N.Y: Aslında Erzincan’da ilk olaylar 75’in Şubat’ında oldu. Yani Alevilerin dükkânlarına saldırılar oldu. Cimin denen bir köy vardır, yeni adı Üzümlü’dür, bu köyden şehre inen insanlar Alevi dükkânlarını yağmaladı. Ertesi gün bütün Aleviler ayağa kalktılar, kitlesel bir eylem oldu. Yani askeriye geldi, araya girdi, o çok büyük bir eylemdi ama kansız sonuçlandı yani sonuçta Alevilerin bütün malları, dükkânları, her şeyleri yağmalandı 75’de. Daha sonra Kahramanmaraş katliamları, Çorum katliamları oldu. Tabi biz TÖB-DER olarak da Maraş olaylarını protesto etmek için bir günlük greve gittik. O zaman da bizi açığa aldılar yönetmelik kararıyla (gülüyor). Yani niye gittiniz, niye eylem yaptınız? Biz de haklı bir eylemdi, yani insanlar orada katledildi, orada bir hayli arkadaşımız açığa alındı, 1402 sayılı yasaya aykırı olarak. On6 ay sonra tekrar görevlerine iade edildiler, yani o Kahramanmaraş olayları katliamlarında biz öğretmenler derneği, öğretmenler olarak da bir günlük okula gitmeme, boykot şeyi aldık, kararı aldık ve mahkemelik olduk, evet.

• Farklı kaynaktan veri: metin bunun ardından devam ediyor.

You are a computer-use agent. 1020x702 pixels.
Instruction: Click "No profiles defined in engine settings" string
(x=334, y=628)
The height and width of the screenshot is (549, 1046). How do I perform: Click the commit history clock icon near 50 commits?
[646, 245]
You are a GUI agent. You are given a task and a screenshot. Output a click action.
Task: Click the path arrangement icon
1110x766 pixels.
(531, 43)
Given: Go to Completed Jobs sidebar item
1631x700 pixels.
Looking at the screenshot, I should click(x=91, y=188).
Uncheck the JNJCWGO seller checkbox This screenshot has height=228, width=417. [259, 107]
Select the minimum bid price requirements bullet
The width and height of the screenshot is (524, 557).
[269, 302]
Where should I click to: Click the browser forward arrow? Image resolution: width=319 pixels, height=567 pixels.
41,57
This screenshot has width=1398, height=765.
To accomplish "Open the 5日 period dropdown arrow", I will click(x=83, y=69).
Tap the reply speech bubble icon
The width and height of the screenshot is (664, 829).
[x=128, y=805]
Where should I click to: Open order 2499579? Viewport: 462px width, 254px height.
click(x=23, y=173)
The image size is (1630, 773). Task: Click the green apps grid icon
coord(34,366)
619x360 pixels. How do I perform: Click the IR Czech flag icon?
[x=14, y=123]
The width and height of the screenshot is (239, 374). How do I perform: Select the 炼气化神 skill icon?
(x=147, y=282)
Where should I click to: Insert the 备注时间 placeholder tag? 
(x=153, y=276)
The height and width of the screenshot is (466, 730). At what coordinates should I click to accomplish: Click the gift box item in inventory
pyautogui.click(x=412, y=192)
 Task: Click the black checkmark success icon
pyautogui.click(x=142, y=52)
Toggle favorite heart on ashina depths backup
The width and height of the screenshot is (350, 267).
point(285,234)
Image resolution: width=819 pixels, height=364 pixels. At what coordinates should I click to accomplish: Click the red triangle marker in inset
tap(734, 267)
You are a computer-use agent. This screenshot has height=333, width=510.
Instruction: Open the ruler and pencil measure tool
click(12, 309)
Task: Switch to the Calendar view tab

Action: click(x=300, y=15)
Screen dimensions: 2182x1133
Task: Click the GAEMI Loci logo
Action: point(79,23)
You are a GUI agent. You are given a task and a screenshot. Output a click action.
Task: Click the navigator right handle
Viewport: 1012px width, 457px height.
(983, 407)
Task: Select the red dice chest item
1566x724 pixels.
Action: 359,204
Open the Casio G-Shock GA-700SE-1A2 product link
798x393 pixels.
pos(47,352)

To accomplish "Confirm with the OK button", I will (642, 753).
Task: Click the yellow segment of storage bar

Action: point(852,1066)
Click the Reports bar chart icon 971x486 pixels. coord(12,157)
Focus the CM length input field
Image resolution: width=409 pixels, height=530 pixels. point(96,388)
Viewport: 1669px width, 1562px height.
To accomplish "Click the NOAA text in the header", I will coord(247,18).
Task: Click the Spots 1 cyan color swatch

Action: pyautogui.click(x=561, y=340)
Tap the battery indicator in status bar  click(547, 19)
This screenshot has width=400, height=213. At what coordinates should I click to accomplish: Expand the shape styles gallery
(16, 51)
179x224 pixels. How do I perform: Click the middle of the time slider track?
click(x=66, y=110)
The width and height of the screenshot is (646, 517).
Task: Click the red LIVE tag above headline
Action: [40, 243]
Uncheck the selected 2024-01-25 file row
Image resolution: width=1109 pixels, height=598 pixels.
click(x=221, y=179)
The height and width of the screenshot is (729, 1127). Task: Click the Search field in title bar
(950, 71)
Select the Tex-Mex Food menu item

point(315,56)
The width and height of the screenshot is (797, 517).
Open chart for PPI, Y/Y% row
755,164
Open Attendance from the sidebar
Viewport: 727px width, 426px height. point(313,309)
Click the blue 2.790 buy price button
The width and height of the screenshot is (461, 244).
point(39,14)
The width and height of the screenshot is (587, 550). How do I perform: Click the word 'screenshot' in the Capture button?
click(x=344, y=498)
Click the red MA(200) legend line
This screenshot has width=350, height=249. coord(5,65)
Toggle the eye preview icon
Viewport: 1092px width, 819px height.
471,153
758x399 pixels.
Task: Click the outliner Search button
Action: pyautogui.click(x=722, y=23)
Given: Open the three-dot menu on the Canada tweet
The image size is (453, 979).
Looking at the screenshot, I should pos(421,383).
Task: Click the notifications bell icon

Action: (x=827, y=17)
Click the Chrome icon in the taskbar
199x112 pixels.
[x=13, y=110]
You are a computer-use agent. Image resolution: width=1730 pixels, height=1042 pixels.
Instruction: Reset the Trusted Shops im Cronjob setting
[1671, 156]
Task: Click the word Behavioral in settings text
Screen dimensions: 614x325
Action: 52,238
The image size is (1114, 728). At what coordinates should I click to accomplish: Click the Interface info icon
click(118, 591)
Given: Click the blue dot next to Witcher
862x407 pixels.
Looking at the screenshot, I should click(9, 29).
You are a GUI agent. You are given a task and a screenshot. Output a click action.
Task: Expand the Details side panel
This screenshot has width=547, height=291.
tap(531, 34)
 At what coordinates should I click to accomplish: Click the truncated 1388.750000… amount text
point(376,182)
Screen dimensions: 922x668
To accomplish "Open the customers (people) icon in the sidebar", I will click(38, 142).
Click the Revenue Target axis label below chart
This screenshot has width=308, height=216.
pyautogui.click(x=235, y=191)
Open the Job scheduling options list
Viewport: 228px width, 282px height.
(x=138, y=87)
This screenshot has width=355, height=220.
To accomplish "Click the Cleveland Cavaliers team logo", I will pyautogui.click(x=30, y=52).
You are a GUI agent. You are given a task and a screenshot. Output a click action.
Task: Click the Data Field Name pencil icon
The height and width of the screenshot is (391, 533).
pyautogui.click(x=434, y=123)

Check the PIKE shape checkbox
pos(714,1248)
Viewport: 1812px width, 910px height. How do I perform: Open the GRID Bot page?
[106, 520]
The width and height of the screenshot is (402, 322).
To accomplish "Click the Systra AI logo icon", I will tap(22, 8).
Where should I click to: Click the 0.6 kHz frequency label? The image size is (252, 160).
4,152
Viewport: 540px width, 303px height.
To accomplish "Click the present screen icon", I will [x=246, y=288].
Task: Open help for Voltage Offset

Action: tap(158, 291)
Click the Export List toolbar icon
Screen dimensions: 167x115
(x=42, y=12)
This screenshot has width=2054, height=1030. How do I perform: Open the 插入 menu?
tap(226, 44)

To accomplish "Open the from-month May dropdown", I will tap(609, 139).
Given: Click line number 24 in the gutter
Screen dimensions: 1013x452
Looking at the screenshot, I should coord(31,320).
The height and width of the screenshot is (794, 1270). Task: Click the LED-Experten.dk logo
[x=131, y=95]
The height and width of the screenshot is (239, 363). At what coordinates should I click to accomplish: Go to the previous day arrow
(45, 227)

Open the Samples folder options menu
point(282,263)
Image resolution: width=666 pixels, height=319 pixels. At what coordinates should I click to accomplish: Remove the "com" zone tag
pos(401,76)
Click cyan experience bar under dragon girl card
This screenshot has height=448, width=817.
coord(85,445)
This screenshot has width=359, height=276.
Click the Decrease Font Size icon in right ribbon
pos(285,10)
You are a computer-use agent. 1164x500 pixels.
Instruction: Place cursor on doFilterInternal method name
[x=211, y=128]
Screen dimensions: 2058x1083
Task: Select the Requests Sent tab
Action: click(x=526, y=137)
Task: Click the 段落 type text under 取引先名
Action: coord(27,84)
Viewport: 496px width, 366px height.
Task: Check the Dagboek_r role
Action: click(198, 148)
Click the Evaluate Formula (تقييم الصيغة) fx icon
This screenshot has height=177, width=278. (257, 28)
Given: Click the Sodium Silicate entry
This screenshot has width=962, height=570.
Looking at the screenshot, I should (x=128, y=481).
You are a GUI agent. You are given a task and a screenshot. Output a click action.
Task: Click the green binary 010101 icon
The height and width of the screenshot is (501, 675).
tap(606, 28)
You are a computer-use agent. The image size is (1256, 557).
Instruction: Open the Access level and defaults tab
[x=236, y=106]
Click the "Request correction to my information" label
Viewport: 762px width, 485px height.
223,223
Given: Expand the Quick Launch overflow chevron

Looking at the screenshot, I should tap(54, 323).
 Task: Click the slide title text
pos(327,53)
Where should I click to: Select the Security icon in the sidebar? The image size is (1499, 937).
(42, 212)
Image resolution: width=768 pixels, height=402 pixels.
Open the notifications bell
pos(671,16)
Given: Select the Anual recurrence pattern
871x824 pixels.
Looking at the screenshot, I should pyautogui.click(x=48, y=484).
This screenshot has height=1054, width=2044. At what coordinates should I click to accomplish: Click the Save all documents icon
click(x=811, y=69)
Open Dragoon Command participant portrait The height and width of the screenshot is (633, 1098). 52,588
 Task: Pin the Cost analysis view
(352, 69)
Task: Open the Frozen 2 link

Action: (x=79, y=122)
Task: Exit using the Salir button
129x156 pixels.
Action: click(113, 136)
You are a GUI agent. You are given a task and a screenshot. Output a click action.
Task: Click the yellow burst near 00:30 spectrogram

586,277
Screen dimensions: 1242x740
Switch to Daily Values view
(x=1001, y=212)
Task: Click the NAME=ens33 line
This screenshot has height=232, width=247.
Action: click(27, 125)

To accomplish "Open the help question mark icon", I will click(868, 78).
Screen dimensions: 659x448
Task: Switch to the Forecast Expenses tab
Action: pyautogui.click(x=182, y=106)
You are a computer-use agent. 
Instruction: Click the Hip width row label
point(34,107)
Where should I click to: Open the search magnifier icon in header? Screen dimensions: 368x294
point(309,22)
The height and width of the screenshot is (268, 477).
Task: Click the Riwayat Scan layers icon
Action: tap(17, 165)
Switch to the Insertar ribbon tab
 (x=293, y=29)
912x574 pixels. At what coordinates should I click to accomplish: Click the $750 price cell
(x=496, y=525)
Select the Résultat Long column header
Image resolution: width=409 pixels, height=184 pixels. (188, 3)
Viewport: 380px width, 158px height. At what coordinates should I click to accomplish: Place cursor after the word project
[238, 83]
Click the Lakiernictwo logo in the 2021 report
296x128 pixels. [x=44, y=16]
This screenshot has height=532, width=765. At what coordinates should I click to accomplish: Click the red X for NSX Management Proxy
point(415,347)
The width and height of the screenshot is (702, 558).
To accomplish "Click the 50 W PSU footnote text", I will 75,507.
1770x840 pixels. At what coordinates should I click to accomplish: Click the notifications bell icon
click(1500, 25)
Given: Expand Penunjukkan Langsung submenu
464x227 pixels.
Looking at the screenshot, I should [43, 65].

D.G: Evet, peki hareketiniz ne yaptı yani örgütünüz, bir karar aldınız mı, bir eylem oldu mu, Erzincan’da bu durum nasıl karşılandı?
N.Y: E tabi ki yani her yapılan katliamda, her şeyde, bu Erzincan olaylarında bile yani insanlar öldürülmedi ama malları yağmalandı, insanlar ayağa kalktılar yani bütün siyasi yapılar birleştiler, şey yaptılar. Maraş olaylarında da yine aynı eylemler yapıldı, protestolar yapıldı, mitingler konuldu yani, evet. Ama o dönemde belki yani öyle şey korsan mitingler olduğu halde de yani öyle bir önde gelen şey, göze batanları alıyorlardı, sonra şey değildi yani, insanları toplamıyordu polis o dönemde yani. Tabi ki yani her katliamda, her şeyde hareket şey yapmıştır, eylem koymuştur ve yani kitlesel eylemler konulmuştur, öyle şey, basit eylemler yani küçük gruplar halinde değil yani büyük gruplar halinde eylemler olmuştur.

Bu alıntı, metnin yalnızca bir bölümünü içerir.